Other aspects

Clinical laboratory parameters

No clinically significant changes in laboratory tests have been reported in clinical studies. Hyponatraemia, probably due to inappropriate antidiuretic hormone secretion, has been reported as a rare adverse reaction to the use of SSRIs, especially in elderly female patients (ref.1).

Cardiovascular parameters

Escitalopram does not affect blood pressure (ref.2). In line with other SSRIs, escitalopram causes a slight, but clinically unimportant, decrease in heart rate of two to three beats per minute (ref.3). The frequency and magnitude of this decrease did not differ from that of citalopram (ref.4).
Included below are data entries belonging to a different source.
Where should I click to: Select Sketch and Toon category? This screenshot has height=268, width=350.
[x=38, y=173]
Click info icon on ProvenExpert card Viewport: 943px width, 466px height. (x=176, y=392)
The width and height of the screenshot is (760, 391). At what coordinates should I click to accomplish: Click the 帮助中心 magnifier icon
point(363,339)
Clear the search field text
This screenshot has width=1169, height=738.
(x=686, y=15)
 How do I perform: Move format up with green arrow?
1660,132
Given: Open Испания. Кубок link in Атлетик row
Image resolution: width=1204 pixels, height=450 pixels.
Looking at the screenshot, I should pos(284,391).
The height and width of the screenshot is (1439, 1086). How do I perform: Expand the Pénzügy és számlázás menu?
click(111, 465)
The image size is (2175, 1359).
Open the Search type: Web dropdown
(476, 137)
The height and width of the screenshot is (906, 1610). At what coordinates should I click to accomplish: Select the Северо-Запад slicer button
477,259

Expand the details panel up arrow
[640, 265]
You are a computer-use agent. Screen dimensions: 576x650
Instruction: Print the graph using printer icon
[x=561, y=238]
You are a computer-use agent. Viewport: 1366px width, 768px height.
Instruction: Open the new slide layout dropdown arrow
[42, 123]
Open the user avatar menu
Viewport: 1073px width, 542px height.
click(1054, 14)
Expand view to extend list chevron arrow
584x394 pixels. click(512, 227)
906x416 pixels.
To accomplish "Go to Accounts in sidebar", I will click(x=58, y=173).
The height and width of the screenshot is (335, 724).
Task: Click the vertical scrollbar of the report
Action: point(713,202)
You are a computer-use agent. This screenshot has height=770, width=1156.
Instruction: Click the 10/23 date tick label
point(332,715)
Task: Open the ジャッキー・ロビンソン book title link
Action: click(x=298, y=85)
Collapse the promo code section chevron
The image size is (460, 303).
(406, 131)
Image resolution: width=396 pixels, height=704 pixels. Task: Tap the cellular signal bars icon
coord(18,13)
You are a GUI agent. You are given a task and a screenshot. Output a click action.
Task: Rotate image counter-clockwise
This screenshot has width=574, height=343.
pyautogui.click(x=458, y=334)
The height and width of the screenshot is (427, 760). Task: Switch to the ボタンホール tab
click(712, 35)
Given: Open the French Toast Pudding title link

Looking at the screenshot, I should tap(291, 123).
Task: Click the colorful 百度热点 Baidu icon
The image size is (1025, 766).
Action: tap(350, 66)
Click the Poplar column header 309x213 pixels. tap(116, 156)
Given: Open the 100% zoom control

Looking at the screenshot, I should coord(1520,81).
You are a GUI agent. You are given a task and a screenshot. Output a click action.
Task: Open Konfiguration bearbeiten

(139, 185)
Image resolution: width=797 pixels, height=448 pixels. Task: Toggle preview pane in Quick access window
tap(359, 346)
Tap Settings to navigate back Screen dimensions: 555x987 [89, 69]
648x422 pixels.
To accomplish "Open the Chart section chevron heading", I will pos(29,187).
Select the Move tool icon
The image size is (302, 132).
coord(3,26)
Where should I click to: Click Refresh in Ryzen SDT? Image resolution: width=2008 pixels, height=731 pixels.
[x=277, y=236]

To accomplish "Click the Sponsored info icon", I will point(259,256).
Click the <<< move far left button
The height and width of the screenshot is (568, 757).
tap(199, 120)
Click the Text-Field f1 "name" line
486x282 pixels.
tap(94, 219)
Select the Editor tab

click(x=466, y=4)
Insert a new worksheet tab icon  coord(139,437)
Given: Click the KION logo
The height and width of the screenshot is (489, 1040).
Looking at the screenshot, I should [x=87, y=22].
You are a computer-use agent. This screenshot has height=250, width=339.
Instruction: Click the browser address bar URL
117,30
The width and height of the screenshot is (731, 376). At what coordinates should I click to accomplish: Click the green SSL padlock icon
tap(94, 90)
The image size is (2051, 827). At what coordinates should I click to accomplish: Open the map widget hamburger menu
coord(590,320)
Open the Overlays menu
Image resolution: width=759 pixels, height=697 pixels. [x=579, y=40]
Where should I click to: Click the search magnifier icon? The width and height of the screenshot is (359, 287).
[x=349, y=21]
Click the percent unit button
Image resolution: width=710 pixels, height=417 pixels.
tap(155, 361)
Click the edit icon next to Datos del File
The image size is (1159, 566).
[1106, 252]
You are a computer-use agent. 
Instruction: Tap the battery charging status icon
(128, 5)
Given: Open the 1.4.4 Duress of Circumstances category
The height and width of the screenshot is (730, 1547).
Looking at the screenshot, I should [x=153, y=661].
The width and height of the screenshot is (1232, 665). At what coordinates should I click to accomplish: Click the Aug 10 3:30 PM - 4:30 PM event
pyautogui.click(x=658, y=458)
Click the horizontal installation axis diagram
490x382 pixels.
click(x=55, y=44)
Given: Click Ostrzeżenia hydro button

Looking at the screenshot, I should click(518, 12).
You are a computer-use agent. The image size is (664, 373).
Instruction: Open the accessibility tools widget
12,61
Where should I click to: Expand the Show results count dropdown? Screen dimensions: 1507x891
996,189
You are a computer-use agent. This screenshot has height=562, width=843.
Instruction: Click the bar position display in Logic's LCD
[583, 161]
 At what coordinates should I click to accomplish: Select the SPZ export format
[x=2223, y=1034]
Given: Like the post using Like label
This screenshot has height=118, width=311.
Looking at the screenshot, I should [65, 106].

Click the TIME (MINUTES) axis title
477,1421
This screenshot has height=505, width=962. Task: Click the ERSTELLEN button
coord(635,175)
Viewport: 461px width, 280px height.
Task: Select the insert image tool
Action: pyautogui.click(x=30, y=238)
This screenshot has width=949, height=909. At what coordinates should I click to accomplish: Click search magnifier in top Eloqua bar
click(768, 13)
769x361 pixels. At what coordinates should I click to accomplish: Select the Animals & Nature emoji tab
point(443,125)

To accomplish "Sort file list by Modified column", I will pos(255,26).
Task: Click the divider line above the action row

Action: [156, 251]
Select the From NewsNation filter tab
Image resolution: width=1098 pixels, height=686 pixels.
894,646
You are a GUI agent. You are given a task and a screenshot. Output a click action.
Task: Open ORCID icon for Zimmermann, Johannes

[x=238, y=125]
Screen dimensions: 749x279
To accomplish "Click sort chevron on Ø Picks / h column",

Apart from this, escitalopram has no effect on the ECG (ref.5). In studies in elderly patients and in medium- to long-term studies, specific evaluation was made of adverse events associated with the cardiac system. None of the events were attributable to escitalopram. In addition, when comparing these adverse events with those potentially associated with the cardiac system reported in the pooled analysis, there is no suggestion that long-term treatment has a different adverse-event profile to that seen in short-term studies.

Body weight

Escitalopram is weight neutral. Short-term data (8 weeks) from the fixed- and flexible dose studies do not indicate any effect of escitalopram on weight (Figure 63) (ref.6). In a 6-month study (ref.7) there was a negligible increase in mean body weight from 73.2 Kg to 73.6 Kg. No patients withdrew because of weight change.

Seizures

Reports of seizures are extremely rare both in the clinical trials programme and in postmarketing surveillance. Like other antidepressants, escitalopram should be discontinued in any patient who develops seizures. As a general recommendation, SSRIs should be avoided in patients with unstable epilepsy, and patients with controlled epilepsy should be carefully monitored. In an open study assessing the efficacy and safety of citalopram in depressed epileptic patients (ref.8), there were no reports of seizures worsening. In addition, no de novo generalised tonic-clonic seizures were observed.

Mean DESS score (ref.10)

Mean DESS scores for all treatment during the run-out period following 24 weeks on escitalopram, paroxetine and placebo in the dose-finding study in social anxiety disorder.
# Significantly different from Paroxetine, p<0.05
### Significantly different from Paroxetine, p<0.001

Manic reactions

Reports of mania are extremely rare both in the clinical trials programme and in postmarketing surveillance. Manic reactions are expected as part of MDD and have been reported at low rates with escitalopram treatment. These rates are comparable with Paroxetine and fluvoxamine, and are lower than the rates observed with TCA treatment. The SSRIs should be used with caution in patients with a history of mania/hypomania, and discontinued in any patient entering a manic phase.

Haemorrhage

There have been reports of cutaneous bleeding abnormalities such as ecchymoses and purpura with SSRIs (ref.9). Caution is advised in patients taking SSRIs, particularly if they also use drugs known to affect platelet function or they have a history of bleeding disorders.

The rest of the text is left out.